The book’s primary concern is the liability of internet intermediaries – mainly, hosts and search engines – and viewers in relation to wrongful image-based content. I focus here (to the exclusion of the book’s rich discussion of several other issues) on the book’s treatment of three foundational matters raised by such cases: (1) the extent to which intermediaries ought to have positive duties to remove content that amounts to a violation of the victim’s privacy rights, (2) the causal problems that arise in relation to claims for image-based harm that is massively overdetermined, (3) the standard of liability for claims against viewers and others.

The book responds as follows: (1) The absence of a positive duty to remove content after notice is inconsistent with general tort principles. (2) It is possible to establish causation against viewers even when their contribution to the victim’s harm is not a necessary, but-for, cause and sometimes even in relation to abuse suffered by a victim on the basis that viewing such images contributed to demand. However, this may justify apportionment. (3) Viewers ought to be strictly liable.

Positive duties. Chapter 3 aims to show that an “immunity” from tort liability on the part of an internet intermediary once they have received notice is inconsistent with the general tort principles regulating the imposition of liability for the actions of another (compare US courts’ interpretation of s.230 of the Communications Decency Act 1996, criticised by Keren-Paz in Ch 3, and at Pp. 25-27). While tort law generally imposes no liability for pure omission or nonfeasance, it does so in limited situations. Keren-Paz analogises the position of an internet host site to that of a land occupier.2 The justification of the situations in which one comes under a positive duty in tort, according to Keren-Paz, are all to do with “control”: “all the established exceptions to [the nonfeasance] rule have to do with the defendant’s control over the situation” (P. 30). Thus, an occupier, having the legal right to remove dangers on the land, has effective control, and this justifies their being under a duty to take reasonable steps to protect others from the danger.

Virtual spaces, the book argues, are like physical ones in the relevant respects. Hosts, such as Twitter and Facebook, have materially similar control over these virtual spaces as occupiers’ have over the occupied land in relation to invitees. Indeed, Keren-Paz claims that, in two respects, the duties of commercial hosts should be more stringent, and more demanding, than the relatively minimal duties owed by ordinary occupiers of private land.

First, economic megaliths like Facebook and Twitter have substantial means, so the concern expressed in the negligence and nuisance cases about overburdening occupiers relative to their economic means has to take this into account. Second, Keren-Paz emphasises that uploaders are invitees, and since the occupier stands to benefit from an invitee’s acts more than a trespasser’s, fairness supports a more demanding duty. He writes: “Increased liability for invitees’ acts is just the flip side of the enhanced duty towards them: the closer relationship with invitees is a reason both for enhanced responsibility towards the invitee, but also towards injured third parties from the acts of the invitee” (P. 37).

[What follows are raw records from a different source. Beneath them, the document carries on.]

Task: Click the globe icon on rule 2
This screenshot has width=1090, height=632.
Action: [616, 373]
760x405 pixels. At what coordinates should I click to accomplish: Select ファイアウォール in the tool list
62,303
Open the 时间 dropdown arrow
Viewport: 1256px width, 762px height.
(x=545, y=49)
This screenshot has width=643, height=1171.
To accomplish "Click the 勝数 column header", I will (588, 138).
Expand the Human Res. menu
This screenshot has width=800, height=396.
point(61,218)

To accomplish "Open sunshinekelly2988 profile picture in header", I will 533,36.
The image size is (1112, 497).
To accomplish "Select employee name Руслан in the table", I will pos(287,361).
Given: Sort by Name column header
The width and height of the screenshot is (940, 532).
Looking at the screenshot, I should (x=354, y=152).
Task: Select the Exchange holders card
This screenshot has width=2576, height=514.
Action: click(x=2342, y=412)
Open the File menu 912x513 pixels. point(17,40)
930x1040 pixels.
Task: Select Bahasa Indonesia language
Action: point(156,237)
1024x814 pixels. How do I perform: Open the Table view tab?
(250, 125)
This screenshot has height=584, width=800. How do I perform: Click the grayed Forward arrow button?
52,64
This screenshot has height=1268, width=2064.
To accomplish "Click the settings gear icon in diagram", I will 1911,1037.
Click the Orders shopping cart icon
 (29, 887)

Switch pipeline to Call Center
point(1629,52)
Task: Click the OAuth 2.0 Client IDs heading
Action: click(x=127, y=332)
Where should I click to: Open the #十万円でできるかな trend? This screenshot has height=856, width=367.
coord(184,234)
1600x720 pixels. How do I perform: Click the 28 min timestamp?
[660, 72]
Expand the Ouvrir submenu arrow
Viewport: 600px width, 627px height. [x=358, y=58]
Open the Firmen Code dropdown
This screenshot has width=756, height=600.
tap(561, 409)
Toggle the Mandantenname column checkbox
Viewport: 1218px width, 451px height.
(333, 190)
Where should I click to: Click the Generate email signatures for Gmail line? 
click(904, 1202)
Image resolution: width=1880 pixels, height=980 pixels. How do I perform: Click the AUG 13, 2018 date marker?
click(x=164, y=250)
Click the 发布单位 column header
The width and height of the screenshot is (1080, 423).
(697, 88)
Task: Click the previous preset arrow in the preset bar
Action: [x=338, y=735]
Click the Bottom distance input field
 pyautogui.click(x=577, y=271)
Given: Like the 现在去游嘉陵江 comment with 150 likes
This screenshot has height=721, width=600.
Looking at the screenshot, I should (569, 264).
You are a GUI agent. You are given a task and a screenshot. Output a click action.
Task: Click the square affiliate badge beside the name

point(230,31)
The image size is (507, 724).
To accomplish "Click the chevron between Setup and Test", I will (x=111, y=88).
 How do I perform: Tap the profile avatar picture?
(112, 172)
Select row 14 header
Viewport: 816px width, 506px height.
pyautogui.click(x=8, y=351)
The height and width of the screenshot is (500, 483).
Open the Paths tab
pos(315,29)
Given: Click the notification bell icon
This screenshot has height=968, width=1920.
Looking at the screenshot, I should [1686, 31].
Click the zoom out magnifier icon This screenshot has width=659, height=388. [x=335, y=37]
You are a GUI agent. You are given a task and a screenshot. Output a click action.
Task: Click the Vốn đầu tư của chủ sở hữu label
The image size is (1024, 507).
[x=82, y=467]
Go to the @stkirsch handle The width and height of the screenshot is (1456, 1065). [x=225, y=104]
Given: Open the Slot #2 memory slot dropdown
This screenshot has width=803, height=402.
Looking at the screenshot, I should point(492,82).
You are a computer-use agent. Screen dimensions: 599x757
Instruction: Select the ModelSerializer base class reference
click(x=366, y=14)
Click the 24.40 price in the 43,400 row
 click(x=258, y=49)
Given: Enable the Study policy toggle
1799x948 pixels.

Although the costs of monitoring content, even after notice, may be substantial, the book points out that they are likely to be a relatively small proportion of, say, Facebook’s profits – salary costs for moderators are around 2% of Facebook’s profits. Given the irreparable harm that the book plausibly argues results from sharing of intimate images without consent, and the frequency of such harm through these hosts, it is likely that these costs can fairly be required of the host (Pp. 40-41).

On the question of what constitutes a reasonable burden to impose on hosts, Keren-Paz goes so far as to suggest that, if hosts are understood as active participants in the breach, the extent of the burden to remove should be ignored. He notes that in relation to the intentional torts, unlike in negligence, a cost-benefit balancing is “irrelevant,” and claims that the breach of privacy underlying a claim in relation to intimate images is an intentional tort (P. 42).3

Overall, the book’s argument that there ought to be positive duties post-notice to take down offending content, based on basic tort principles, is persuasive. However, there are a few aspects of his analysis in Chapter 3 that seemed more disputable.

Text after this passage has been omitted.